NASA uses the method, as does jewellery giant Tiffany’s and BMW. You need to be ruthless, know what has to be achieved and what is a ‘nice to have’. Get the balance right between the tactical (getting cash in) and the strategic (ensuring business growth and cutting out non effective business channels). The great thing too is that no matter when in the calendar year you discover the method first, you can just start from where you are and plan out your remaining months in 12-week blocks.
Review & Reassess
Forget about COVID-19 altogether and ask yourself this: ‘Where would you like your business to be April 2021?’ Envision that and absorb it into the grey matter. Write down the objectives that will get you there and use that as a compass week-to-week, across each 12-week block to assess whether you’re on track. Look at the overarching professional goals and focus on the following key areas (non-exhaustive), including:
Finances; how much cash have you got, how long will it last and when will you start to get more revenue. Break that into a spreadsheet with a weekly battle line, between money in and money out. It is vital that you continue to pay suppliers, your team and yourself. Money is meant to move around. If everyone was to adopt a cash hoarding ‘pay no one’ attitude, there will be an even deeper recession, ironically causing your business even more problems 24 – 36 weeks out.
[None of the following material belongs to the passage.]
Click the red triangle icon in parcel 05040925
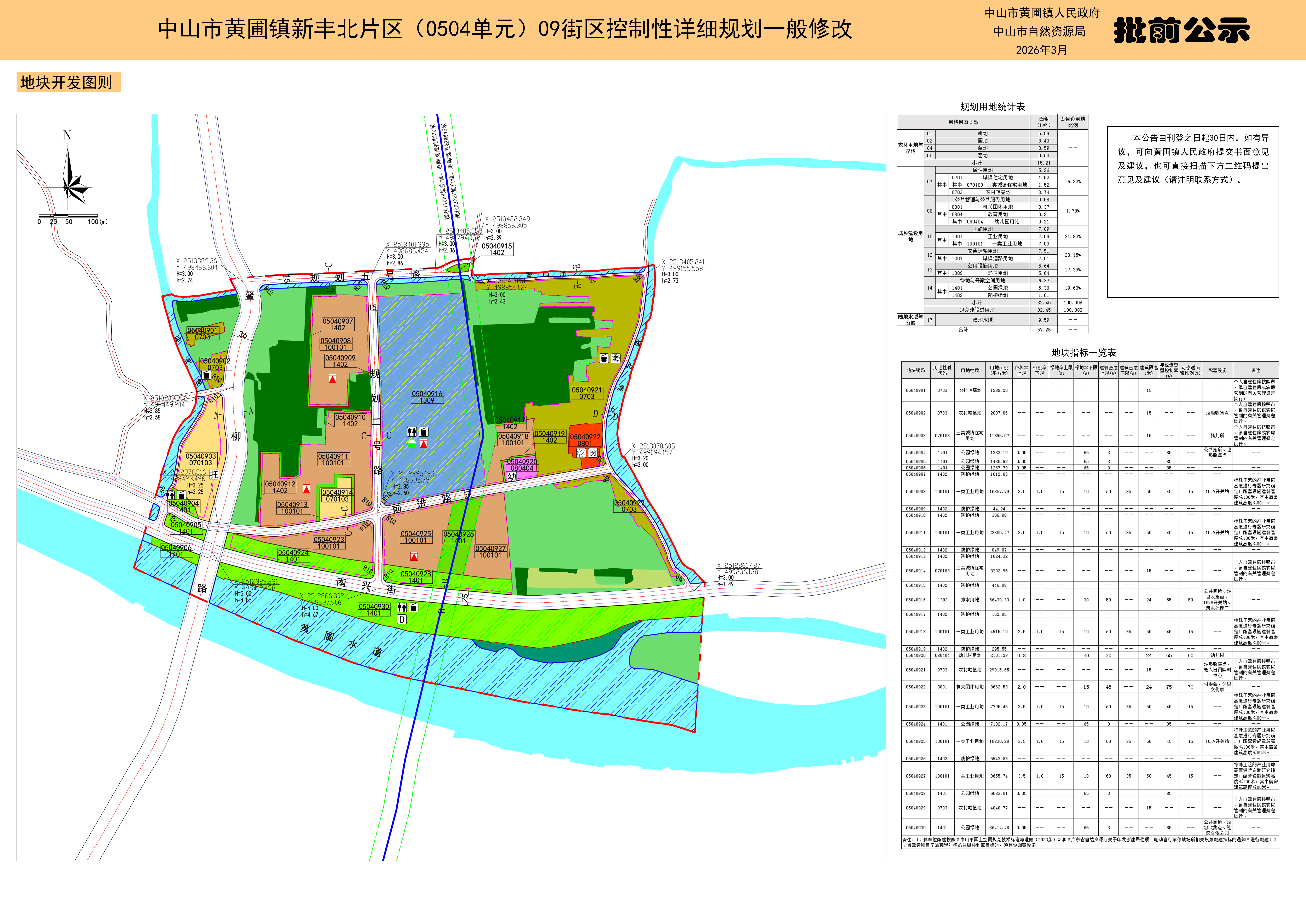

Communicate with everyone, more regularly, particularly your team and key clients. Jack Welch (ex CEO General Electric) used to say that it takes eight iterations for the same message to actually sink in. You can adopt Zarrdia’s communications approach if it works. They have a meeting at 8.30am daily, to ensure everyone has a shared purposed, assistance with any issues, but most importantly they feel the ‘band of brothers’ approach to getting through the workload. Especially if you need team members to take a pay cut or worse again, remember this won’t last forever. One final tip here, research has found the entire team may be willing to take a small pay cut each rather than let anyone go. Now you have a real team spirit and unbreakable bond.
Health; last but certainly not least, is the wellbeing both mentally and physically of each team member. Make sure as a leader, you take time to speak with everyone in the team, regularly, to ensure each person is OK. No one really knows how another person is dealing with everything. Without getting too personal, just show you care and support that person both professionally and personally, making sure everyone gets some physical exercise as well.
Don’t focus too hard what’s gone wrong. If you have no cash, no amount of over analysis is going to fix that. Focus on the steps above and get those funds in, whatever it takes! As Winston Churchill famously said, “Success is not final and failure is not fatal, it is the courage to continue that counts!”
Take time to reflect on all the positives in your life; that could be your partner, kids or even spending time walking your dog. Take time to appreciate all you have and don’t beat yourself up too much.
There is a lot of science that backs up the benefits of switching off and spending time with your friends and family. A longitudinal study from Harvard University looked at the happiness of 268 men over the course of 80 years from 1938-2018. Those men faced everything from illness to unemployment in their personal lives, and from WW2 to walls in their own lives. They witnessed and withstood a lot. And what was the overall secret to happiness during those 80 years? Tending to their relationships is what mended and minded their lives.
Use this time wisely for both yourself, your family and your business. Remember you can’t control the crisis, but you can control how we respond to the crisis. And always ask yourself, why did I get out of bed this morning?